PROMPT
Reproduce word for word the part of the material that opens with its first line and closes with the line containing "(500, 738).", including both of those lines.

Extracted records
◆ ◆ ◆

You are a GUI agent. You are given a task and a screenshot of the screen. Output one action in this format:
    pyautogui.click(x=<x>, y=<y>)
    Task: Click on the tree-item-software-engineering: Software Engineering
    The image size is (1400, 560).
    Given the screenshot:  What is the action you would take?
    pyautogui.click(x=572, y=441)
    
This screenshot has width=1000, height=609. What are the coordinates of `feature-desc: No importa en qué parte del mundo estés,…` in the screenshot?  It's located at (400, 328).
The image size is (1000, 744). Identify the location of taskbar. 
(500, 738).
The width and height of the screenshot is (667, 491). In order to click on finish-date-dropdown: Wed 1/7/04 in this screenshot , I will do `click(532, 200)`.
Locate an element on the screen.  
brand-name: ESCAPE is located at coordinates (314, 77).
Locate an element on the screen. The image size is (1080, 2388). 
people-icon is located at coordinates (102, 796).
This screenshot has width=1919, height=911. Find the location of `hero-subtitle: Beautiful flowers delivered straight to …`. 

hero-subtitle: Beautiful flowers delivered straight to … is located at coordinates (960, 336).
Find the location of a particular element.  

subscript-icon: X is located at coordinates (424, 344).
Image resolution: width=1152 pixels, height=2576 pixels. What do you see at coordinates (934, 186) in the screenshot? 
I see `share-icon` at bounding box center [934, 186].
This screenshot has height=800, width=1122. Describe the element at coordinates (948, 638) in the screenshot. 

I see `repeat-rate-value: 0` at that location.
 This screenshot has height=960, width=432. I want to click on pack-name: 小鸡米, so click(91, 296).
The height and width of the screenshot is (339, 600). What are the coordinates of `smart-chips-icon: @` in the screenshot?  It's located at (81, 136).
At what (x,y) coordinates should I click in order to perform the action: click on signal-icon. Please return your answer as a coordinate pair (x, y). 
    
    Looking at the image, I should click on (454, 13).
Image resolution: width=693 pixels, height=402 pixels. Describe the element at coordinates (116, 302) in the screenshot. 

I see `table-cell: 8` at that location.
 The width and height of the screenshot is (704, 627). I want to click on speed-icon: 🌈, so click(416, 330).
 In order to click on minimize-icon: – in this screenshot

◆ ◆ ◆

SOLUTION
You are a GUI agent. You are given a task and a screenshot of the screen. Output one action in this format:
    pyautogui.click(x=<x>, y=<y>)
    Task: Click on the tree-item-software-engineering: Software Engineering
    The image size is (1400, 560).
    Given the screenshot:  What is the action you would take?
    pyautogui.click(x=572, y=441)
    
This screenshot has width=1000, height=609. What are the coordinates of `feature-desc: No importa en qué parte del mundo estés,…` in the screenshot?  It's located at (400, 328).
The image size is (1000, 744). Identify the location of taskbar. 
(500, 738).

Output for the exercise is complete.